Source extract:

Louis Proyect wrote:
http://louisproyect.wordpress.com/2012/04/25/david-graeber-on-capitalism-and-unfree-labor/

This concerns an old pen-l debate. One way to summarize this is to say
that it depends on one's definition of capitalism.

Under the pure capitalist mode of production (CMP) that Marx described
and analyzed in his CAPITAL, labor is "free in a double sense." Even
if workers are formally free, i.e., not subject to slavery, serfdom,
debt peonage, etc., they are "wage slaves" (free of the ability to
survive without working for capitalists). That is, because they can't
get sufficient means of subsistence (consumption goods) to survive
directly (by hunting, gardening on their own plots), they must buy
them from the capitalists who, as a class, monopolize the means of
production used to produce consumption goods. Thus, "free" workers pay
for their survival by providing the capitalists with surplus-labor.
They are individually free -- in theory able to turn down jobs if they
don't like them -- but collectively slaves (and exploited). (Marx saw
this as a critique of 19th century liberalism -- and it applies to
neoliberalism, too.)

Items:
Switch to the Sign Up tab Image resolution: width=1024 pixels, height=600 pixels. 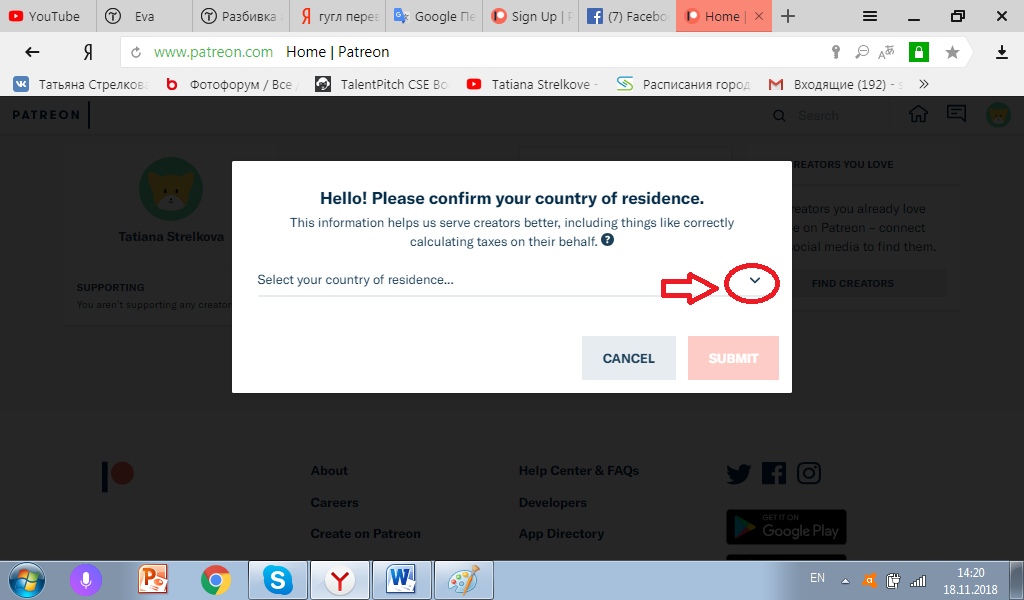click(531, 16)
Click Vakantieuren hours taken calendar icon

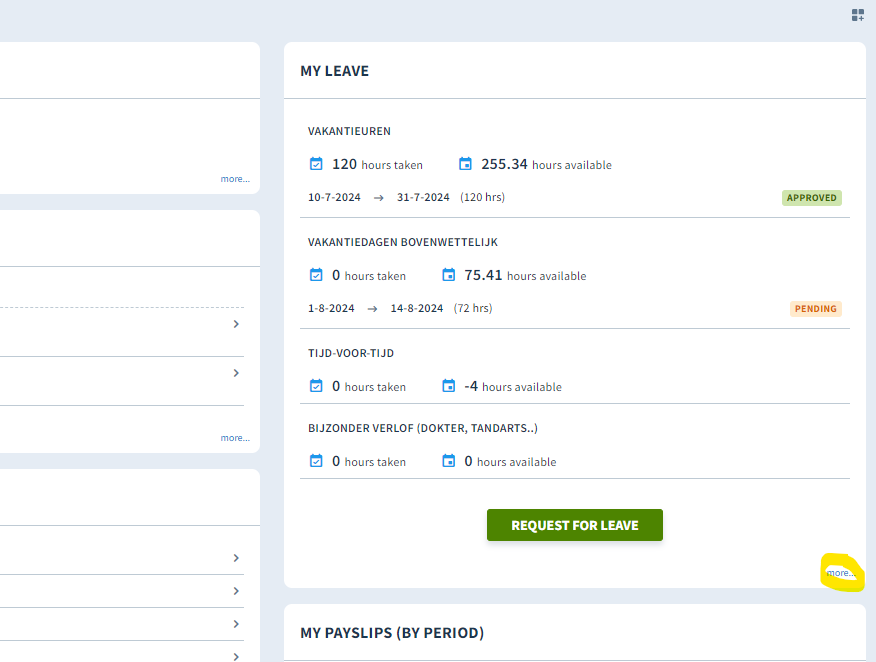coord(316,164)
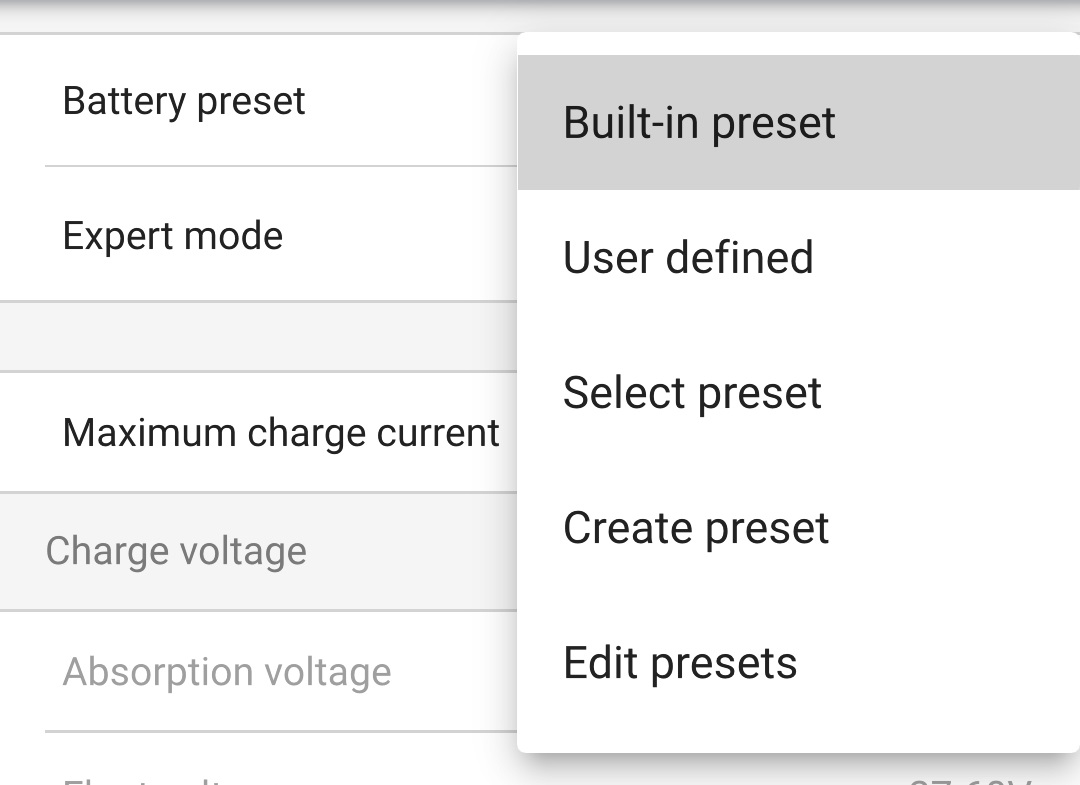Click "Edit presets" at the menu bottom
The height and width of the screenshot is (785, 1080).
point(680,662)
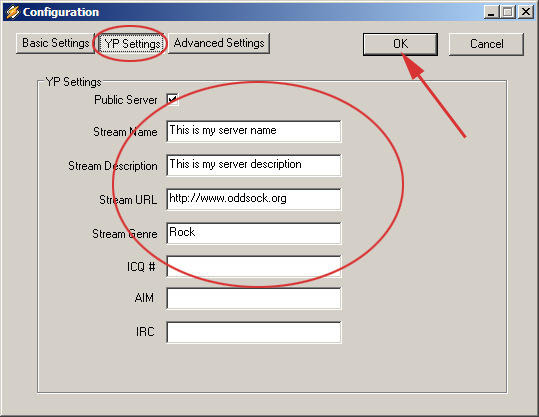Click the Configuration title bar text

pos(61,12)
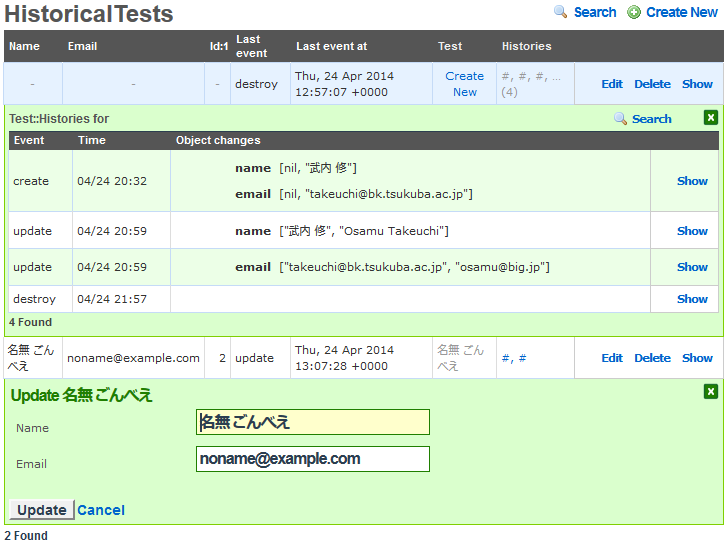Click into the Name input field
Image resolution: width=728 pixels, height=546 pixels.
313,422
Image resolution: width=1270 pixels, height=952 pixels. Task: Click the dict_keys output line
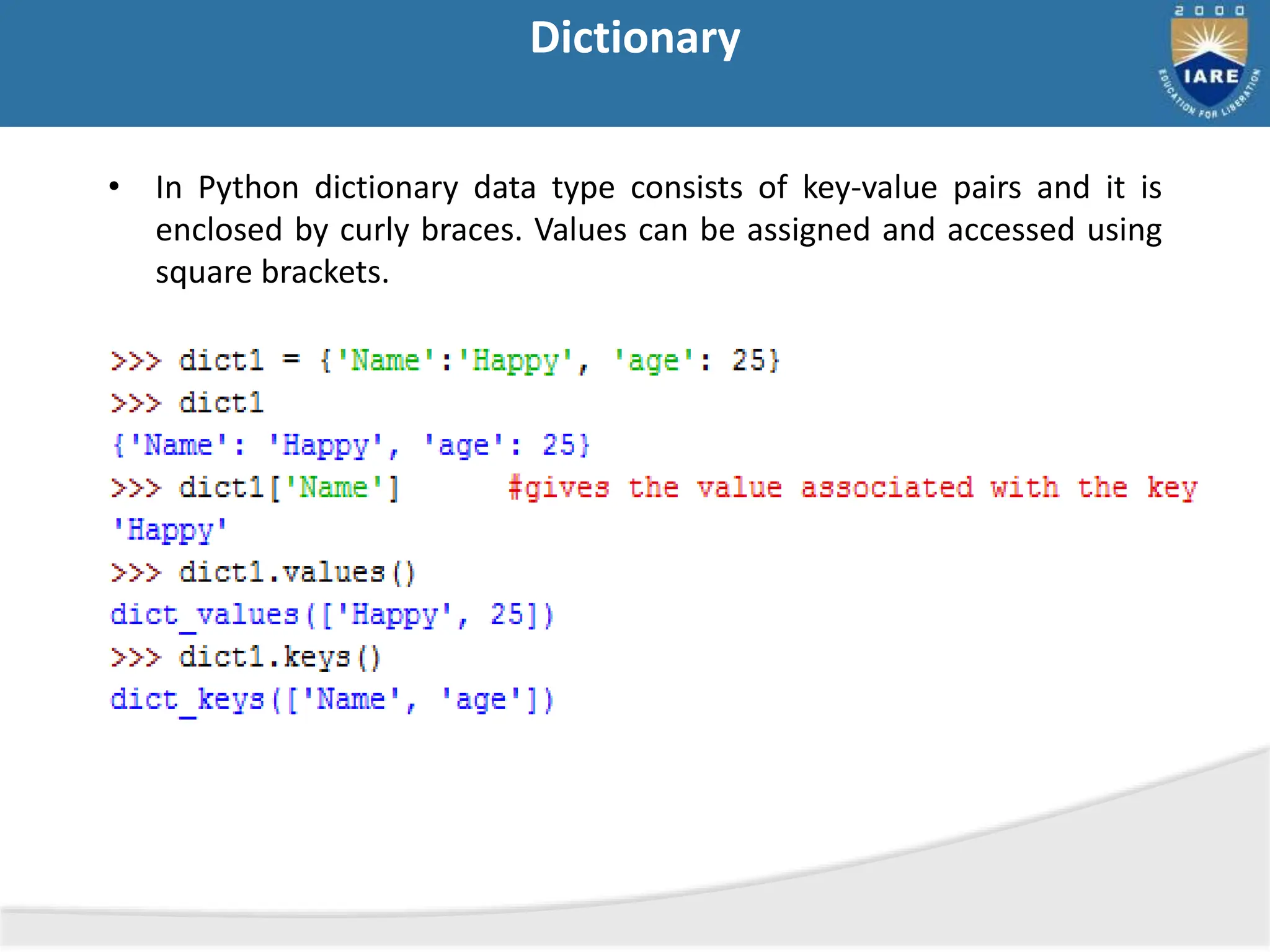(x=331, y=700)
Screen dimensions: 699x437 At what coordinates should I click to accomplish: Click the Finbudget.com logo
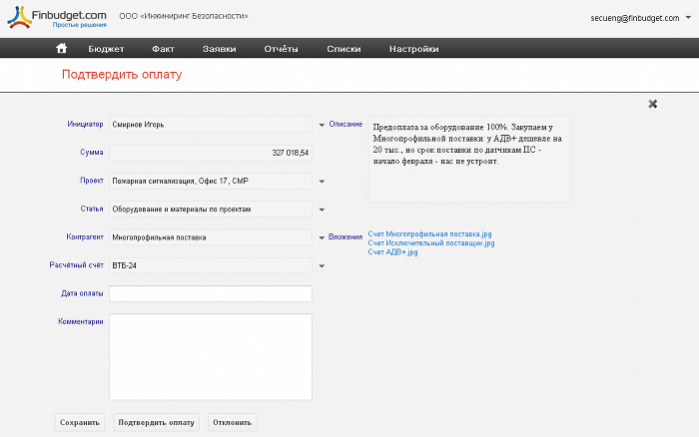coord(55,17)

Problem statement:
Write out the passage on capitalism and free labor between "This concerns an" and "capitalists with surplus-labor.", inclusive. The material has no connection to the passage on capitalism and free labor.

Result for this task:
This concerns an old pen-l debate. One way to summarize this is to say
that it depends on one's definition of capitalism.

Under the pure capitalist mode of production (CMP) that Marx described
and analyzed in his CAPITAL, labor is "free in a double sense." Even
if workers are formally free, i.e., not subject to slavery, serfdom,
debt peonage, etc., they are "wage slaves" (free of the ability to
survive without working for capitalists). That is, because they can't
get sufficient means of subsistence (consumption goods) to survive
directly (by hunting, gardening on their own plots), they must buy
them from the capitalists who, as a class, monopolize the means of
production used to produce consumption goods. Thus, "free" workers pay
for their survival by providing the capitalists with surplus-labor.